Problem requirements.
Please retype every entry below, keeping it exactly the same.

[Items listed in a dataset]
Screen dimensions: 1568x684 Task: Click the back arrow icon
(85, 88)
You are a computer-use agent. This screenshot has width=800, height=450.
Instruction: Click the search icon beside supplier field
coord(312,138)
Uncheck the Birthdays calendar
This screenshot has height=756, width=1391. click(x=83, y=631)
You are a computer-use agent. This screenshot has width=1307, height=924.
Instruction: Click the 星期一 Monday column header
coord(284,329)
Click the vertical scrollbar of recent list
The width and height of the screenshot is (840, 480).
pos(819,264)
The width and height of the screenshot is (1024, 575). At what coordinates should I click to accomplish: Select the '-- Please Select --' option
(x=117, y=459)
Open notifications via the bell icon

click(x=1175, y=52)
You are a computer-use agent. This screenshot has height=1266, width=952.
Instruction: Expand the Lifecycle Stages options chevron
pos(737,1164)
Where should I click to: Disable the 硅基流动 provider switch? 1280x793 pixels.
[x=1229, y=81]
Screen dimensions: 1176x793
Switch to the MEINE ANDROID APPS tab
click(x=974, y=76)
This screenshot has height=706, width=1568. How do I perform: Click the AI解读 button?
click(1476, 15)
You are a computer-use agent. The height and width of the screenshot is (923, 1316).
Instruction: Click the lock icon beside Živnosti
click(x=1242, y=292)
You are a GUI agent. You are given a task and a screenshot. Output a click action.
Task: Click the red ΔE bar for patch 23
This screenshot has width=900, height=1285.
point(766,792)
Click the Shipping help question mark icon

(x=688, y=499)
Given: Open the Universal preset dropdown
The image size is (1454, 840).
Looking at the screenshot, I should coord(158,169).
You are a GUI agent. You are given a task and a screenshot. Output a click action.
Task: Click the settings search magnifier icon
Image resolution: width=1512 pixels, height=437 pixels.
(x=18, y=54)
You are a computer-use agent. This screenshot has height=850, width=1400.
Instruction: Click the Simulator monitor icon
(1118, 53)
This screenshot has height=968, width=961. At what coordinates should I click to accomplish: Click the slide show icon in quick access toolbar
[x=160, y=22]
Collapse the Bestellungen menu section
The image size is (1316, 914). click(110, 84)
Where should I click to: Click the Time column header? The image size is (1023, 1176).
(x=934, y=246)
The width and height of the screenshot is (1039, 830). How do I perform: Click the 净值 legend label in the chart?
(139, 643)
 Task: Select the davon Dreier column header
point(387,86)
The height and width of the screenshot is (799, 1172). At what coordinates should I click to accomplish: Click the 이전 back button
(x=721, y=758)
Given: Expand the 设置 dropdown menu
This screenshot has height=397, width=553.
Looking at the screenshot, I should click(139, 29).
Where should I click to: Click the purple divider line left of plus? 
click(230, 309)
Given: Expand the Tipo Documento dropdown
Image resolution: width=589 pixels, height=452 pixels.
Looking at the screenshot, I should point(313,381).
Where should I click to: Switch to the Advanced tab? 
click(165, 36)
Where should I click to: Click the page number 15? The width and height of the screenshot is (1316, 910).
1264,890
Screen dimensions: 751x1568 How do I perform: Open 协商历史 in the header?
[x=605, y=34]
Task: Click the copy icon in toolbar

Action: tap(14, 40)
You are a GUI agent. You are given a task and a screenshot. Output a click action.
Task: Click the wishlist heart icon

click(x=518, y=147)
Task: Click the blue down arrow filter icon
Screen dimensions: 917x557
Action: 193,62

Problem solution.
Screen dimensions: 1568x684 Task: Click the back arrow icon
(85, 88)
You are a computer-use agent. This screenshot has width=800, height=450.
Instruction: Click the search icon beside supplier field
coord(312,138)
Uncheck the Birthdays calendar
This screenshot has height=756, width=1391. click(x=83, y=631)
You are a computer-use agent. This screenshot has width=1307, height=924.
Instruction: Click the 星期一 Monday column header
coord(284,329)
Click the vertical scrollbar of recent list
The width and height of the screenshot is (840, 480).
pos(819,264)
The width and height of the screenshot is (1024, 575). At what coordinates should I click to accomplish: Select the '-- Please Select --' option
(x=117, y=459)
Open notifications via the bell icon

click(x=1175, y=52)
You are a computer-use agent. This screenshot has height=1266, width=952.
Instruction: Expand the Lifecycle Stages options chevron
pos(737,1164)
Where should I click to: Disable the 硅基流动 provider switch? 1280x793 pixels.
[x=1229, y=81]
Screen dimensions: 1176x793
Switch to the MEINE ANDROID APPS tab
click(x=974, y=76)
This screenshot has height=706, width=1568. How do I perform: Click the AI解读 button?
click(1476, 15)
You are a computer-use agent. The height and width of the screenshot is (923, 1316).
Instruction: Click the lock icon beside Živnosti
click(x=1242, y=292)
You are a GUI agent. You are given a task and a screenshot. Output a click action.
Task: Click the red ΔE bar for patch 23
This screenshot has width=900, height=1285.
point(766,792)
Click the Shipping help question mark icon

(x=688, y=499)
Given: Open the Universal preset dropdown
The image size is (1454, 840).
Looking at the screenshot, I should coord(158,169).
You are a GUI agent. You are given a task and a screenshot. Output a click action.
Task: Click the settings search magnifier icon
Image resolution: width=1512 pixels, height=437 pixels.
(x=18, y=54)
You are a computer-use agent. This screenshot has height=850, width=1400.
Instruction: Click the Simulator monitor icon
(1118, 53)
This screenshot has height=968, width=961. At what coordinates should I click to accomplish: Click the slide show icon in quick access toolbar
[x=160, y=22]
Collapse the Bestellungen menu section
The image size is (1316, 914). click(110, 84)
Where should I click to: Click the Time column header? The image size is (1023, 1176).
(x=934, y=246)
The width and height of the screenshot is (1039, 830). How do I perform: Click the 净值 legend label in the chart?
(139, 643)
 Task: Select the davon Dreier column header
point(387,86)
The height and width of the screenshot is (799, 1172). At what coordinates should I click to accomplish: Click the 이전 back button
(x=721, y=758)
Given: Expand the 设置 dropdown menu
This screenshot has height=397, width=553.
Looking at the screenshot, I should click(139, 29).
Where should I click to: Click the purple divider line left of plus? 
click(230, 309)
Given: Expand the Tipo Documento dropdown
Image resolution: width=589 pixels, height=452 pixels.
Looking at the screenshot, I should point(313,381).
Where should I click to: Switch to the Advanced tab? 
click(165, 36)
Where should I click to: Click the page number 15? The width and height of the screenshot is (1316, 910).
1264,890
Screen dimensions: 751x1568 How do I perform: Open 协商历史 in the header?
[x=605, y=34]
Task: Click the copy icon in toolbar

Action: tap(14, 40)
You are a GUI agent. You are given a task and a screenshot. Output a click action.
Task: Click the wishlist heart icon

click(x=518, y=147)
Task: Click the blue down arrow filter icon
Screen dimensions: 917x557
Action: 193,62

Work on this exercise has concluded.